The class provides one method that performs computation:

```c++
void Predict(const arma::mat& points, arma::rowvec& predictions);
```

Once you have generated or loaded a model, you can call this method and pass it
a matrix of data points to predict values for using the model.
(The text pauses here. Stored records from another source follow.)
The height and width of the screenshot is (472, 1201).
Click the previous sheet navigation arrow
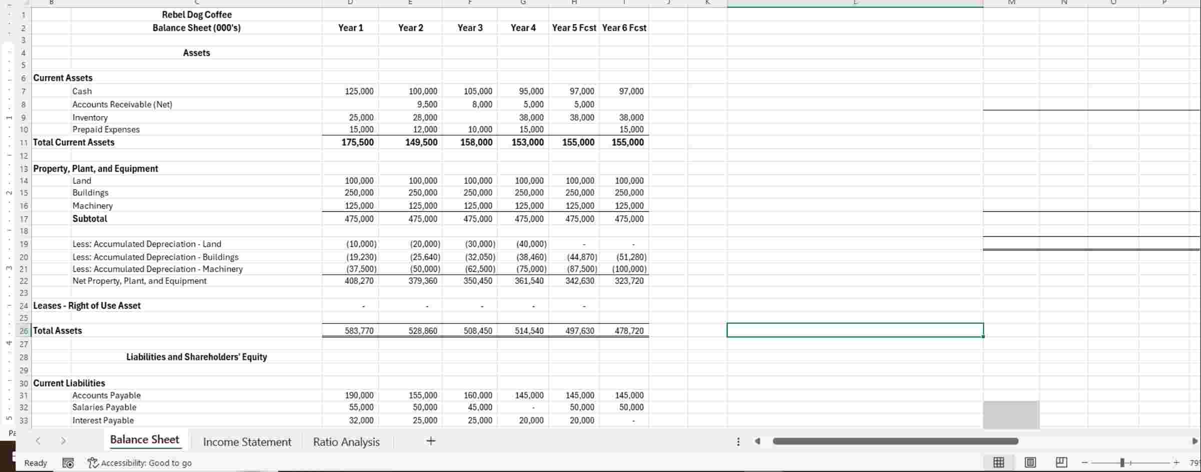(x=39, y=441)

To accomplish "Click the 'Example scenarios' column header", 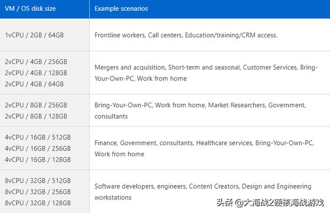I will click(x=121, y=9).
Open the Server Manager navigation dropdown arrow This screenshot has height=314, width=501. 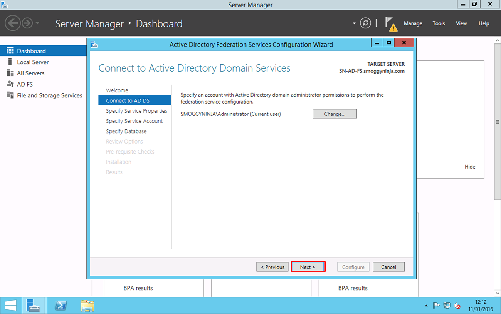pos(354,23)
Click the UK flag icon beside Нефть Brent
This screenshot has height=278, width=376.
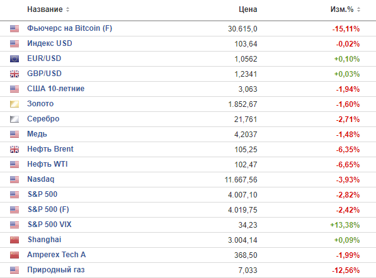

The second
parameter, predictions, will be modified to contain the predicted values
corresponding to each row of the points matrix.

### Generating a model

```c++
#include <mlpack.hpp>

using namespace mlpack;

arma::mat data; // The dataset itself.
arma::rowvec responses; // The responses, one row for each row in data.

// Regress.
LinearRegression lr(data, responses);

// Get the parameters, or coefficients.
arma::vec parameters = lr.Parameters();
```

### Setting a model

Assuming you already have a model and do not need to create one, this is how
you would set the parameters for a `LinearRegression` instance.

```c++
arma::vec parameters; // Your model.

LinearRegression lr; // Create a new LinearRegression instance or reuse one.
lr.Parameters() = parameters; // Set the model.
```

### Load a model from file

If you have a generated model in a file somewhere you would like to load and
use, you can use `data::Load()` to load it.

```c++
std::string filename; // The path and name of your file.

LinearRegression lr;
data::Load(filename, "lr_model", lr);
```

Here, `"lr_model"` is the name given to the model.  The
`mlpack_linear_regression` command-line program uses the default name `"model"`,
so if you want to load a model in C++ that was created by the command-line
program, be sure to use the name `"model"` when loading.

### Prediction

Once you have generated or loaded a model using one of the aforementioned
methods, you can predict values for a dataset.

```c++
LinearRegression lr();
// Load or generate your model.

// The dataset we want to predict on; each row is a data point.
arma::mat points;
// This will store the predictions; one row for each point.
arma::rowvec predictions;

lr.Predict(points, predictions); // Predict.

// Now, the row vector 'predictions' will contain the predicted values.
```

### Setting lambda for ridge regression

As discussed in an earlier example, ridge regression is useful when the
covariance of the predictors is not invertible.  The standard constructor can be
used to set a value of lambda:

```c++
#include <mlpack.hpp>

using namespace mlpack;

arma::mat data; // The dataset itself.
arma::rowvec responses; // The responses, one row for each row in data.

// Regress, with a lambda of 0.5.
LinearRegression lr(data, responses, 0.5);

// Get the parameters, or coefficients.
arma::vec parameters = lr.Parameters();
```

In addition, the `Lambda()` function can be used to get or modify the lambda
value:

```c++
LinearRegression lr;
lr.Lambda() = 0.5;
Log::Info << "Lambda is " << lr.Lambda() << "." << std::endl;
```

## Further documentation

For further documentation on the LinearRegression class, consult the comments in
the source code of the `LinearRegression` class, found in
`mlpack/methods/linear_regression/`.